Edited: H. Paul Keeler
on 26 Aug 2019

If the simulation windown/region has 1000 (or non random n) points, then it is not a Poisson process. It is a binomial point process, which happens to be also a homogeneous Poisson point process conditioned on having n points.

You treat this problem in polar coordinates. For each point, you uniformly choose a random angular coordinate (or component) on the interval . For the radial coordinate (or component), you first choose a random number on the unit interval , and then you --- and this is very important -- square root that random number and multiply it by the radius of the disk. You have to take the square root to assure uniform points (because the area of a disk/sector is proportional to the radius squared, not the radius).

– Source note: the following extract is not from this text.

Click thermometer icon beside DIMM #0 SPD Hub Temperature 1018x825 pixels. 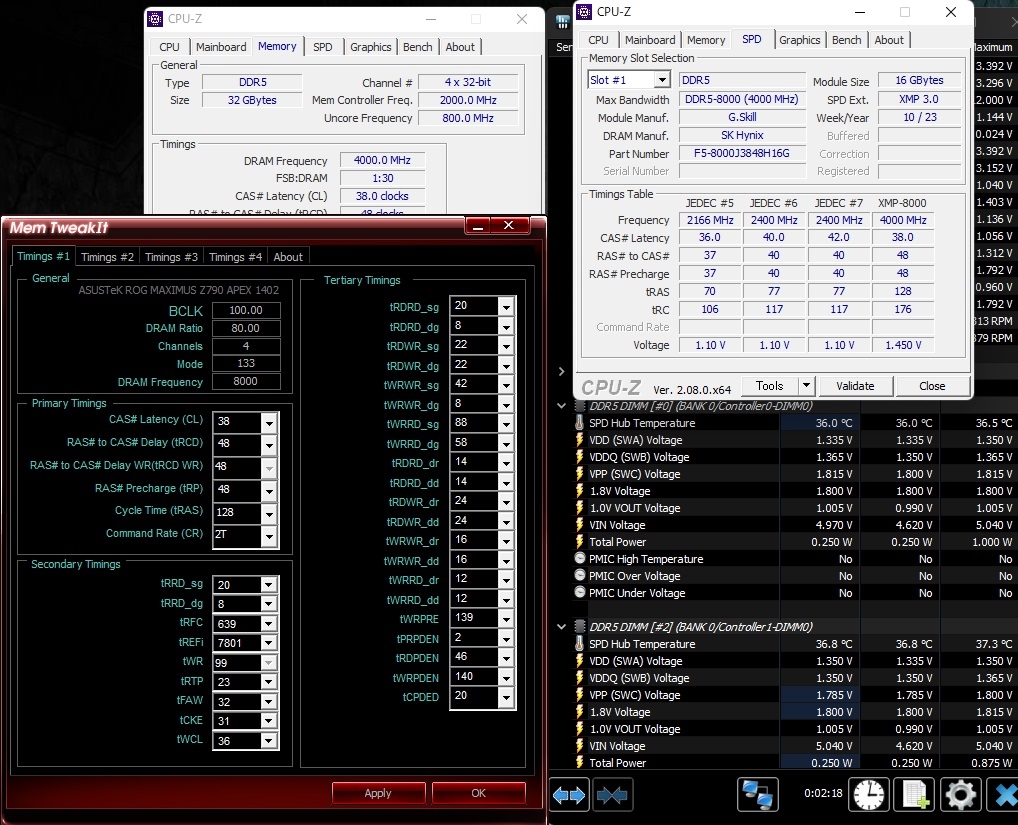pos(580,423)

I recently answered this question in detail on my blog, where I discuss how to simulate a (homogeneous) Poisson point process on a disk. The code is here:

%Simulation window parameters

r=1; %radius of disk

xx0=0; yy0=0; %centre of disk

areaTotal=pi*r^2; %area of disk

%Point process parameters

lambda=1000; %intensity (ie mean density) of the Poisson process

%Simulate Poisson point process

numbPoints=poissrnd(areaTotal*lambda);%Poisson number of points

theta=2*pi*(rand(numbPoints,1)); %angular coordinates

rho=r*sqrt(rand(numbPoints,1)); %radial coordinates

%Convert from polar to Cartesian coordinates

[xx,yy]=pol2cart(theta,rho); %x/y coordinates of Poisson points

%Shift centre of disk to (xx0,yy0)

xx=xx+xx0;

yy=yy+yy0;

%Plotting

scatter(xx,yy);

xlabel('x');ylabel('y');

axis square;

Hai Ngo Thanh
on 4 Sep 2019

I think that rho ~ U(0,1) so

rho=r*sqrt(rand(numbPoints,1)); instead of rho=r*sqrt(rand(numbPoints,1));

I don't still understand x,y ~ U(0,1) or rho,theta ~ Uniform distribution?

I would appreciate if you give me an explanation.

H. Paul Keeler
on 5 Sep 2019

I think you meant to write something else, as it looks like you wrote the same command twice.

Of course, this all depends if you want to simulate on a rectangle (use Cartesian coordinates) or disk (use polar coordinates).

Yes, in Cartesian both random variables are uniform, but they are NOT both uniform in polar coordinates.

In polar coordinates, rho is not uniformly distributed. Only theta is uniform. A reasonable guess would be to do the same as before and generate uniform random variables between zero and one, and then multiply them by the disk radius r. But that would be wrong.

We must take the square root because the area element of a sector or disk is proportional to the radius squared, and not the radius (recall that the area element is dA=r dr dtheta). These random numbers do not have a uniform distribution, due to the square root, but in fact their distribution is an example of the triangular distribution, which is defined with three real-valued parameters a, b and c, and for our case, set a=0 and b=c=r.

The third edition of the classic book Stochastic Geometry and its Applications by Chiu, Stoyan, Kendall and Mecke details on page 54 how to uniformly place points on a disk, which they call the radial way. The same simulation section appears in the previous edition by Chiu, Kendall and Mecke (Chiu didn’t appear as an author until the current edition), though these books in general have little material on simulation methods.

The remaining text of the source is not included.